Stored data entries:
——————————
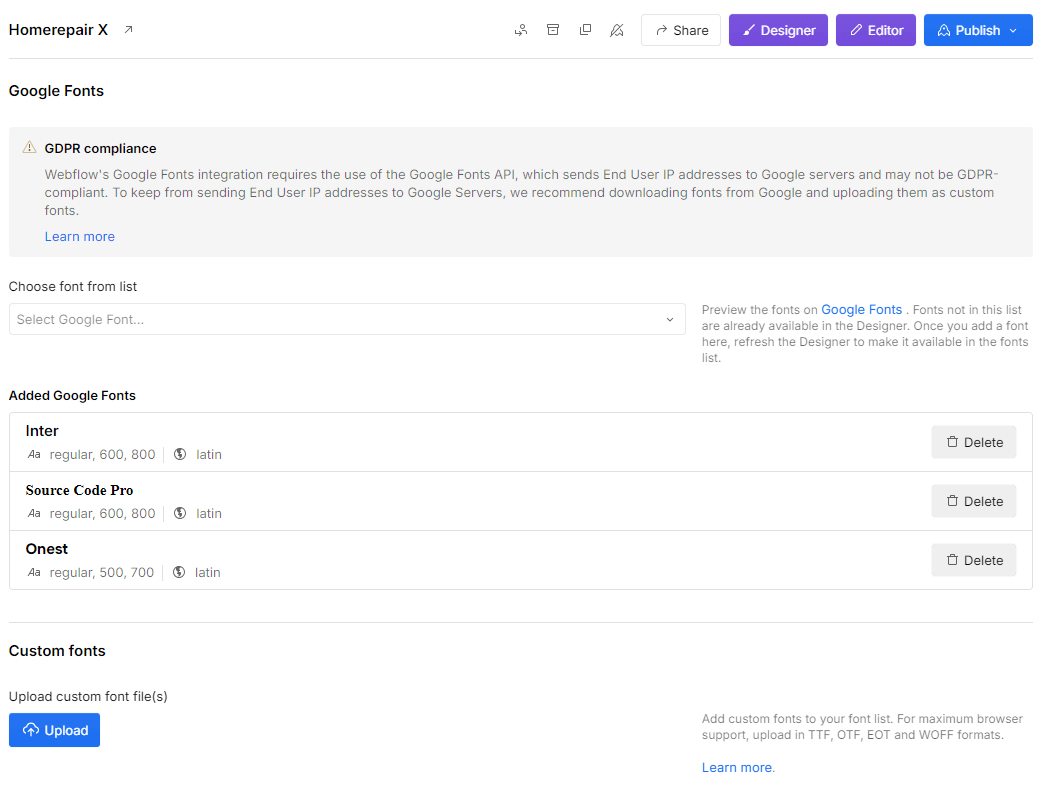Delete the Inter font
The width and height of the screenshot is (1054, 786).
click(973, 442)
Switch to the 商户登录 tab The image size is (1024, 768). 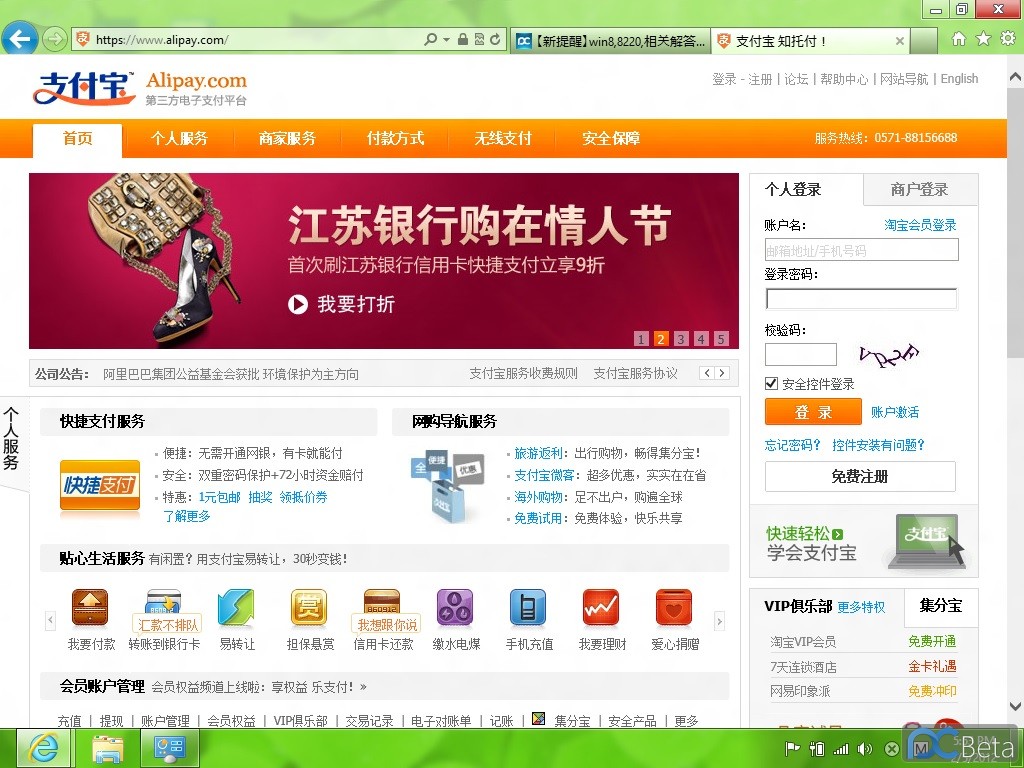919,189
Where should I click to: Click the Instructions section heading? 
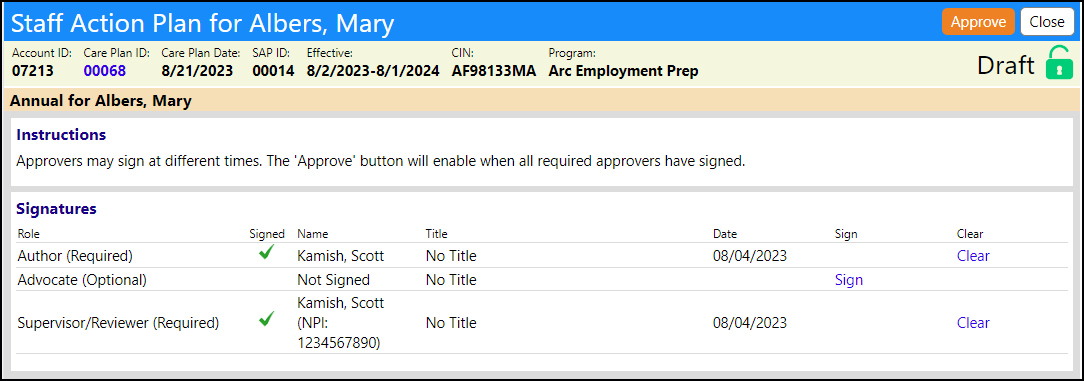[x=61, y=134]
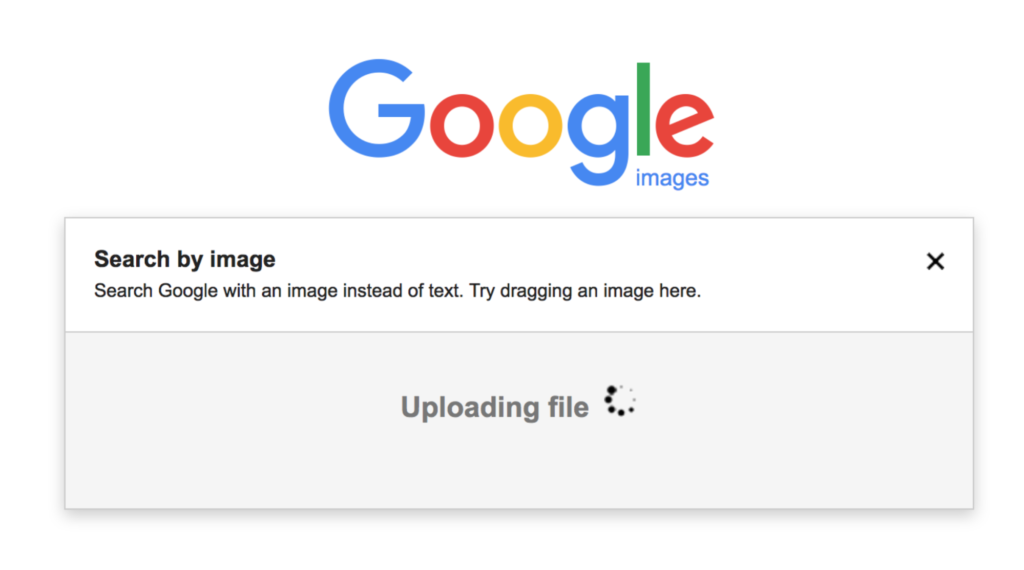Image resolution: width=1024 pixels, height=570 pixels.
Task: Click the green letter l in logo
Action: click(x=643, y=109)
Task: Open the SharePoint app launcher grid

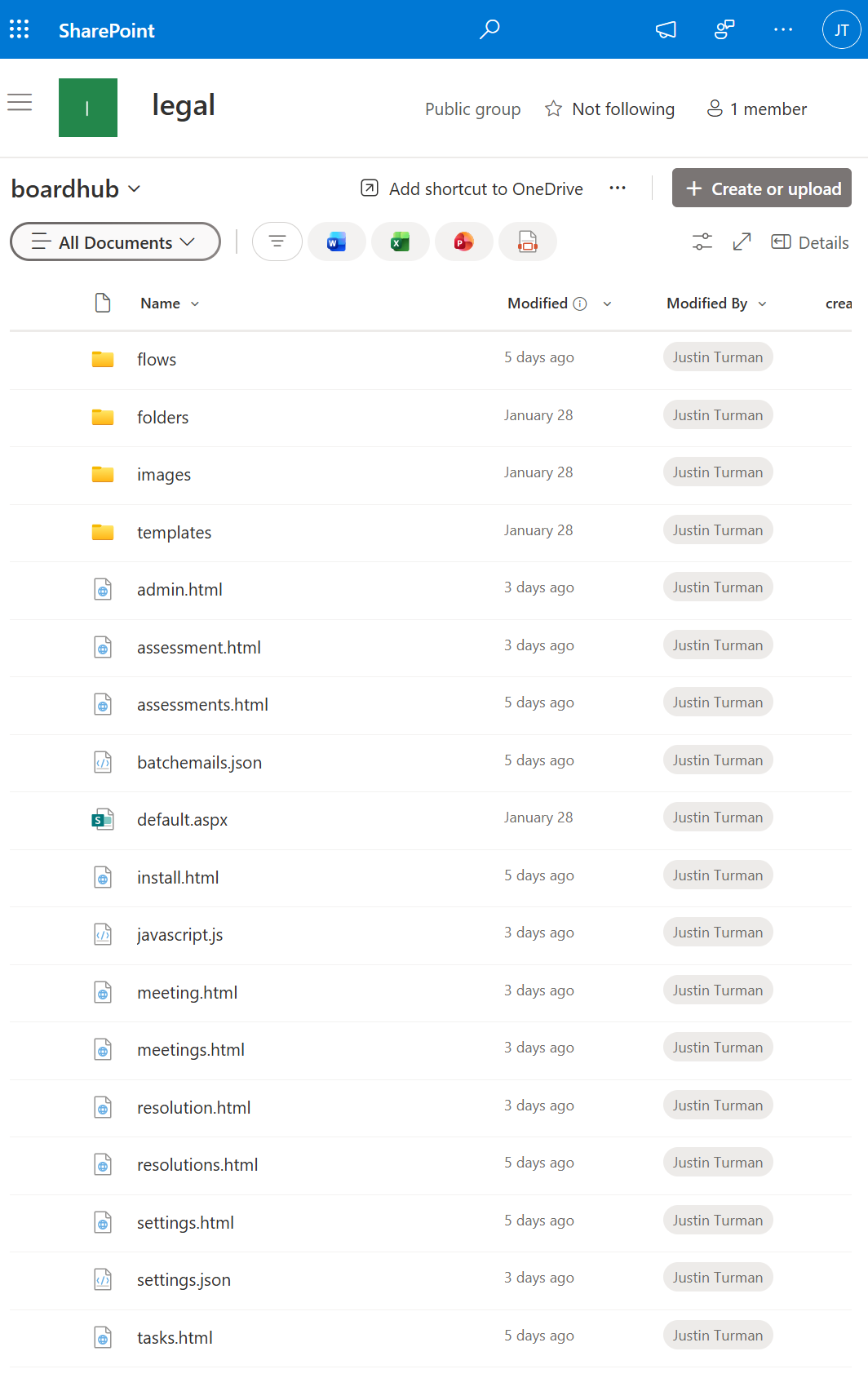Action: tap(20, 30)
——————————
WORK TO COMPLETE: Word for word, write out each line from the one with "Where should I" through the end of the entries above, and omit any pictures.

RESPONSE:
Where should I click to: Click the Instructions section heading? 
[x=61, y=134]
Image resolution: width=1024 pixels, height=570 pixels.
Task: Click the green letter l in logo
Action: click(x=643, y=109)
Task: Open the SharePoint app launcher grid

Action: tap(20, 30)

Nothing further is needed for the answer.